PROBLEMS TO WORK ON ->
[a] Reproduce word for word the part of the BBC Master Mandelbrot forum thread starting with "Post by hjalfi" and going on through "score is 2623.".
[b] Carry on the BBC Master Mandelbrot forum thread from the point where it stops.

DOCUMENT PASSAGE ->
Start of Block

12-second Mandelbrot rendering on the BBC Master!

Discuss all aspects of programming here. From 8-bit through to modern architectures.
dp11
Posts: 834
Joined: Sun Aug 12, 2012 8:47 pm
Contact:

Re: 12-second Mandelbrot rendering on the BBC Master!

Post by dp11 » Fri Jun 01, 2018 7:25 pm

how much more space do you think we can get in ZP ?

Can we get recalculate_pixel at the beginning of kernel but make the beginning self modifying by copying two different code sets one for Julia and one for mandel at first call . saves an LDA, BNE and JMP

User avatar
hjalfi
Posts: 119
Joined: Sat May 13, 2017 10:17 pm
Location: Zürich, Switzelrand
Contact:

Re: 12-second Mandelbrot rendering on the BBC Master!

Post by hjalfi » Fri Jun 01, 2018 8:47 pm

Sadly, that bit of code needs to leave screeny in A for a comparison. But I did find out that inc zp; lda zp is one cycle cheaper than lda zp; inc zp; sta zp, so I've changed that throughout. I can't give you a number, though, because I also reworked the floodfill routine completely --- it's now only used if the box is 32 pixels or fewer, because that allows the X loop to use a displacement which will fit into a byte, and so an indexed indirect store.

It's all pretty marginal, though. Everything added together is 10px/s, so the score is 2623.

End of Block

GIVEN DATA ->
Start of Block

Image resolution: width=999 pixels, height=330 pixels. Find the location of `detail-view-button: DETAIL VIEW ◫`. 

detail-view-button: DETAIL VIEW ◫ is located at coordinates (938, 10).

End of Block

RESPONSES FOR EACH TASK ->
[a]
Post by hjalfi » Fri Jun 01, 2018 8:47 pm

Sadly, that bit of code needs to leave screeny in A for a comparison. But I did find out that inc zp; lda zp is one cycle cheaper than lda zp; inc zp; sta zp, so I've changed that throughout. I can't give you a number, though, because I also reworked the floodfill routine completely --- it's now only used if the box is 32 pixels or fewer, because that allows the X loop to use a displacement which will fit into a byte, and so an indexed indirect store.

It's all pretty marginal, though. Everything added together is 10px/s, so the score is 2623.

[b]
David Given
http://cowlark.com

dp11
Posts: 834
Joined: Sun Aug 12, 2012 8:47 pm
Contact:

Re: 12-second Mandelbrot rendering on the BBC Master!

Post by dp11 » Fri Jun 01, 2018 8:57 pm

I think

inc zp;5
lda zp;3

is the same as

lda zp;3
inc a;2
sta zp; 3

But does save code space which is good.

User avatar
Rich Talbot-Watkins
Posts: 1352
Joined: Thu Jan 13, 2005 5:20 pm
Location: Palma, Mallorca
Contact:

Re: 12-second Mandelbrot rendering on the BBC Master!

Post by Rich Talbot-Watkins » Fri Jun 01, 2018 9:41 pm

I think at this stage, the OS interrupt routine is going to be adding noise to the timing results. I'd be inclined to go to 100% assembler, and shut out the OS, so you could use all the zp and have complete control over IRQ handling, but short of that, you could try reducing the OS IRQ footprint. Try OSBYTE 16,0 for a start to turn off ADC conversions. There might be other things you can disable too - I think the 100Hz timer interrupt does a whole load of stuff, but not sure if you can selectively turn off some things or not.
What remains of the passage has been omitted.